## Work to complete
Give the line containing "Click the audio status bar icon" again, exactly, along with all later lines of the entries, through the last one.

_____

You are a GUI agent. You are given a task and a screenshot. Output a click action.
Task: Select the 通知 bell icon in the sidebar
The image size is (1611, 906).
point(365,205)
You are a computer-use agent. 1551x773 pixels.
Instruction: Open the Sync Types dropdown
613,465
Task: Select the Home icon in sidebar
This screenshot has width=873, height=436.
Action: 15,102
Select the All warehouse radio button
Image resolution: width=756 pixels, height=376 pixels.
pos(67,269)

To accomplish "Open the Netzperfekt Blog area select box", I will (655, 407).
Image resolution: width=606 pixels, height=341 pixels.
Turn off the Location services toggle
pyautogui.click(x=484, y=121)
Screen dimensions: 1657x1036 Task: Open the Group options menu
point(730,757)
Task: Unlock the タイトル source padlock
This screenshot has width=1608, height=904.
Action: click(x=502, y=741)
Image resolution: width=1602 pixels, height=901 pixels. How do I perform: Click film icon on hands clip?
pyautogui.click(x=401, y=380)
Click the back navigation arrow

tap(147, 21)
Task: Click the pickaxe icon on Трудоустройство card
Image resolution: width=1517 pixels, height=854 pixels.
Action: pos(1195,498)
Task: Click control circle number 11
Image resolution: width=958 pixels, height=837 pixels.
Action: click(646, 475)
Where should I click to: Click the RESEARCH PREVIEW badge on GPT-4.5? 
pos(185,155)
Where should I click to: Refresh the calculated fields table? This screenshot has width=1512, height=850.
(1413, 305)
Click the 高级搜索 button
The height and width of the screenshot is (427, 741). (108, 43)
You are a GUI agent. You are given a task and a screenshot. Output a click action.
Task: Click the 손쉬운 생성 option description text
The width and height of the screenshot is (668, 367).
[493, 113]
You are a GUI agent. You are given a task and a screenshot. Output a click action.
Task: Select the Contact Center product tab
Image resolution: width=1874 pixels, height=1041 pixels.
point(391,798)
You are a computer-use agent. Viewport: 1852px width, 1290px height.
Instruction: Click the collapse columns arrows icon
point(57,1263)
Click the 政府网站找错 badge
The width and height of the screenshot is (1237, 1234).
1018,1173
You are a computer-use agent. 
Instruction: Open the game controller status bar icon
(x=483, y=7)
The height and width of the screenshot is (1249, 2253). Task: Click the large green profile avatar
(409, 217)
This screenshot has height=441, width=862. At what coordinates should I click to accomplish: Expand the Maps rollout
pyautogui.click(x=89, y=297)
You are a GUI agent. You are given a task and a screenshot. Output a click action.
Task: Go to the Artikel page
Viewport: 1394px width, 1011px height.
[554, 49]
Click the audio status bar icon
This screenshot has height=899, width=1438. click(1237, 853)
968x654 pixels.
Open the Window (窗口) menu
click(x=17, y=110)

_____

## Solution to this exercise
Click the audio status bar icon
This screenshot has height=899, width=1438. click(1237, 853)
968x654 pixels.
Open the Window (窗口) menu
click(x=17, y=110)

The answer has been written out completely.